Monday, April 28, 2008

The Real Deal

Yesterday, God showed up at Legacy. It wasn't like the time Isaiah was about his priestly duties and smoke and cherubim filled the room. (Isaiah 6:1-8) But it was one of those times you will remember for a long time for several reasons.

It all started with the simple introduction of our MS150 team who will ride this weekend from Frisco to Fort Worth to raise money for those living with MS. Jim, the team captain, was moved to emotion as he told of a wife and daughter on our team who were riding for their father who has MS. The power of a 12-year-old girl and first-time cyclist wife riding 160+ miles in two days for the one they love was too much for all of us to handle.

Kenyon then put this on the screens:

Nothing is as dangerous as encountering the true and living God. Why? Because meeting God redefines everything we call normal and commands us to seek first his kingdom (Matthew 6:33). This is why God's messengers speak these words of assurance again and again in the Bible: "Fear not." The righteous, holy, all-powerful God, maker of heaven and earth, is no one's peer. “Is there any God besides me? No, there is no other Rock; I know not one (says the LORD)." (Isaiah 44:8)

God cannot be tamed. God alone lives in perfect and uninhibited freedom. God is and will be God. There is no other. The witness of all who have had the closest and most personal encounters with God-- from Abraham to Peter, from David to Paul, from Sarah to Mary--agree encountering God means you will never be the same. This is the greatest (and best) danger of worship. —Mark Labberton, THE DANGEROUS ACT OF WORSHIP: LIVING GOD'S CALL TO JUSTICE


That led us into our time of worship, which was minimalist compared to our usual band and sound, but appropriate for our "Less is More" theme of the day. It was a special time that led us up to David Chisum's FaithStory. If you missed it, go here. His story will inspire and challenge you.



I then invited the church to pick up a Global Day of Prayer Guide that begins on May 1, recognized our Race for the Cure Team (David had mentioned his wife's breast cancer in his story), and asked us to pray for the family of Mike Edwards, whose body was found last Friday after missing for several days. The Edwards family is part of the Legacy family, and many know and share life with them. We stopped and prayed for those hurting among us.
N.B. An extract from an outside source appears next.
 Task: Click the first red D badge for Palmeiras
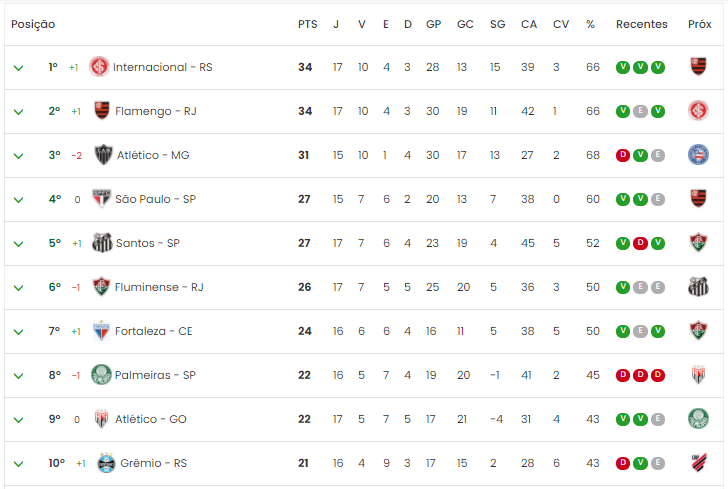pos(623,375)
We then continued our worship in song, and the closer we got to the message, the clearer it became to me that we were to pray for each other today. I asked the worship team to stay and invited the church to risk being honest with each other so that people could pray for them.

I told them they could get what I was going to say in the Escape the Blur Study Guide, but today we needed to pray. Libby read Romans 8:35-39 again and then led us in worship. People got in groups, came to the front--singles, couples, and groups; and many prayed where they sat. God heard our prayers, showed up, and we were changed.



After a truely "dangerous encounter with God," we we entered the day having experienced our untamed God. I'll mark this one as one of the reasons I do what I do: the privilege to be among my spiritual family when God does wonderfully powerful things.



If you want to know what I would have said, go here. It's an online verse from the Study Guide you may already have, but you can access it to use throughout this week if you like.



I look forward to seeing what God will do as His people continue to serve and pray for one another and for their friends. I want to be around for that again...

1 comment:

Kirk said...

Dr. Wilkes,
I can't tell you how good it was for my heart to read that post. The quote from Kenyan. Jeeze. I saw on amazon earlier that you are publishing a new book. It seems like I'm probably going to need to read that. Looks pretty good. Anyway, I hope that all is well in Plano. Church. Family. School. Ect. I miss our classes dearly. That's for sure, but I'm in it for the long haul at B.H. Carroll so its all online from here on out. Austin is going well. Its definitely an uphill climb for Kerra and I both. Big church, a business model that I've had to try to get used to, but we're starting to see some really good fruit. Austin is certainly a different world. The problem isn't getting kids to serve, its getting them to attach the love of Jesus with service. Kerra has had some trouble with the move, but everything's starting to come along.